_Exercício 1_: Relacione todas as siglas que aparecem no texto sobre radioterapia cerebral profilática.
_Exercício 2_: Dê prosseguimento ao texto sobre radioterapia cerebral profilática a partir de sua última frase.

_Texto fornecido_:
O radio-oncologista Carlos Lima Júnior (foto), da clínica de Radioterapia São Sebastião, em Santa Catarina, comenta estudo de Fase III publicado em maio no Lancet Oncology e discute: após a publicação dos resultados de estudo japonês1, existe papel para a radioterapia cerebral profilática em respondedores à quimioterapia no CPPC avançado?
Por Carlos Lima Junior, radio-oncologista da clínica de Radioterapia São Sebastião
RT no CPPC com doença extensa, existe papel após resposta à QT?
A edição de maio de 2017 do periódico The Lancet Oncology traz estudo de Fase III multicêntrico randomizado, comparando irradiação cerebral profilática (ICP) com observação em pacientes com tumores pulmonares de pequenas células com doença extensa, respondedores à quimioterapia1.
Estudo randomizado prévio da EORTC (European Organization for Research and Treatment of Cancer)2 atestou aumento da sobrevida global de 13,3 meses (pacientes sem irradiação) para 27,1 meses em pacientes submetidos a ICP após resposta na doença extensa. Contudo, no estudo da EORTC o exame de imagem cerebral não foi mandatório (efetuado em apenas 29% dos pacientes), o percentual de pacientes com resposta completa não foi relatado – e são os que mais se beneficiam da irradiação cerebral - e houve muita variação de dose e fracionamento na radioterapia prescrita.

_Registros listados_:
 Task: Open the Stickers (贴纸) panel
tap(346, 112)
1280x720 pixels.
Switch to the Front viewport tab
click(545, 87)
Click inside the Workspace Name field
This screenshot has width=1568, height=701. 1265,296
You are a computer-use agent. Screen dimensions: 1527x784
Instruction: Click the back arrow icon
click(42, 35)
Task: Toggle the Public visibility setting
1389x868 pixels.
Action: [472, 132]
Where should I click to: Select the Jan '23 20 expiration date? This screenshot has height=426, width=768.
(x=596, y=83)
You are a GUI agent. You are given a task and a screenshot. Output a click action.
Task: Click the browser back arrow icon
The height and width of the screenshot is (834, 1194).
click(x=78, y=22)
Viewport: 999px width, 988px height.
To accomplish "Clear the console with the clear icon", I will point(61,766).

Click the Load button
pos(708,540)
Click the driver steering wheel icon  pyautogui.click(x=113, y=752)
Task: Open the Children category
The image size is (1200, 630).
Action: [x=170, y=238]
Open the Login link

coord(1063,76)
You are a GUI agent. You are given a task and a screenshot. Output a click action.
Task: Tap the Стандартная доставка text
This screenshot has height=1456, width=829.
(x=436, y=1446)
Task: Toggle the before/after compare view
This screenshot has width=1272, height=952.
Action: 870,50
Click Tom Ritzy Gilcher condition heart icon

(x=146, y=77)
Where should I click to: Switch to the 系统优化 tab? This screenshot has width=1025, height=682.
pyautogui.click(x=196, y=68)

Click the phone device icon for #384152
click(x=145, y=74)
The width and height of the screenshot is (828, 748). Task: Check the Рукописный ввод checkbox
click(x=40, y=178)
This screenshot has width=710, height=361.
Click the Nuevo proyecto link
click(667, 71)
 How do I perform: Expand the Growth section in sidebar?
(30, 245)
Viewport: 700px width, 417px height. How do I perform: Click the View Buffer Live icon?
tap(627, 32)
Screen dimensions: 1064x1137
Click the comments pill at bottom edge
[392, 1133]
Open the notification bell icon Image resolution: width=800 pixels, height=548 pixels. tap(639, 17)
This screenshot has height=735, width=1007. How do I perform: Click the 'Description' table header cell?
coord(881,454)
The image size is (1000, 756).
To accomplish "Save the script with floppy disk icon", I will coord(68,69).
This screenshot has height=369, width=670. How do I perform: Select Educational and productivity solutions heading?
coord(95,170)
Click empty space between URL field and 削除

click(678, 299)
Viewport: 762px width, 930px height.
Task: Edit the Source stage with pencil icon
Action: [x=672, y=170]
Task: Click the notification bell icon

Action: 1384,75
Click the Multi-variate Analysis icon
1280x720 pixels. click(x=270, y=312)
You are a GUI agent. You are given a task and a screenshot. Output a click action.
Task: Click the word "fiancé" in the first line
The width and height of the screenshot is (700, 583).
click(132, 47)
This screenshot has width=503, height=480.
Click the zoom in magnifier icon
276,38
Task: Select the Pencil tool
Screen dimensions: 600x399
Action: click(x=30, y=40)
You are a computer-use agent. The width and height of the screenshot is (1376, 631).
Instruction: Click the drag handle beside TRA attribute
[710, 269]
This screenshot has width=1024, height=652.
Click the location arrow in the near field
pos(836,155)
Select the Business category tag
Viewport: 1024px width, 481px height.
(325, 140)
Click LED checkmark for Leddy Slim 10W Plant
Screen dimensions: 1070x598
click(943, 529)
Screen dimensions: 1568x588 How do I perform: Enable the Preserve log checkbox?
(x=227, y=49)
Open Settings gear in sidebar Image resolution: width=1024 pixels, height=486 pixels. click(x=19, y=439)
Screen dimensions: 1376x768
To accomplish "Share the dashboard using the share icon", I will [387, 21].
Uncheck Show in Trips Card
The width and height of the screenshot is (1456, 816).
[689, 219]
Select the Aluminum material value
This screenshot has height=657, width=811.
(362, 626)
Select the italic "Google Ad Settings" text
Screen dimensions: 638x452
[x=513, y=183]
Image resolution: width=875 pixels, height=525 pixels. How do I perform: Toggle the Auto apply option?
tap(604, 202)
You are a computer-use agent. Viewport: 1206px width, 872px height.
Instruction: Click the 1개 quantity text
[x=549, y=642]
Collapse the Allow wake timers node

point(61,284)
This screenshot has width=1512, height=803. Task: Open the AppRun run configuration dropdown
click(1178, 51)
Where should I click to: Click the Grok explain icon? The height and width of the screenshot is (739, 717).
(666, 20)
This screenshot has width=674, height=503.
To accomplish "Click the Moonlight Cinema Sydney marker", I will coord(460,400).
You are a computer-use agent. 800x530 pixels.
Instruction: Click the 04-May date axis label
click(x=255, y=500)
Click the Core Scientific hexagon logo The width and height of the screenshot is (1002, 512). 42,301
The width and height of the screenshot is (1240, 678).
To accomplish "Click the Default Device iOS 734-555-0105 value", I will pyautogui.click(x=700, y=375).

_Resposta 1_: CPPC, RT, QT, ICP, EORTC

_Resposta 2_:
O grupo japonês conduziu o atual estudo randomizando pacientes com qualquer resposta após pelo menos 2 ciclos de quimioterapia baseada em cisplatina e sem metástases cerebrais à ressonância ou recrescimento do tumor torácico. A radioterapia cerebral era uniformemente prescrita como 25Gy em 10 frações e os pacientes eram seguidos com ressonâncias a cada 3 meses no primeiro ano de seguimento, e posteriormente aos 18 meses de seguimento e aos 24 meses.
Na análise interina planejada dos primeiros 163 pacientes alocados, a probabilidade preditiva Bayesian de que a IPC fosse superior à observação foi de apenas 0,011%, levando ao término precoce do estudo. A análise final demonstrou sobrevidas médias de 11,6 meses no grupo irradiado e de 13,7 meses no grupo observado. As sobrevidas globais em 1 ano foram, para o grupo não-tratado e o irradiado, respectivamente, 48% x 54%, sem diferença estatística, apesar de terem se desenvolvido mais metástases cerebrais no grupo apenas observado (69% x 48%).
No estudo da EORTC, a maior incidência de metástases cerebrais sintomáticas no grupo observado (40,4% x 14,6% em 1 ano) resultou em menor sobrevida, fato que não se deu no estudo japonês. Os autores asiáticos atribuem este achado à administração de irradiação cerebral terapêutica nos pacientes inicialmente observados e à utilização em maior frequência de quimioterapia de terceira ou quarta linhas, quando da recidiva, no grupo observado.
Os próprios autores do estudo nipônico advertem que seus resultados podem não ser aplicáveis à comunidade global de pacientes. A utilização frequente de ressonâncias no seguimento pode não ser factível: ela é aplicável no Japão, que possui 47 unidades de ressonância por 106 habitantes, a maior taxa do mundo. Não há estudos de custo-efetividade abordando o uso do exame no seguimento.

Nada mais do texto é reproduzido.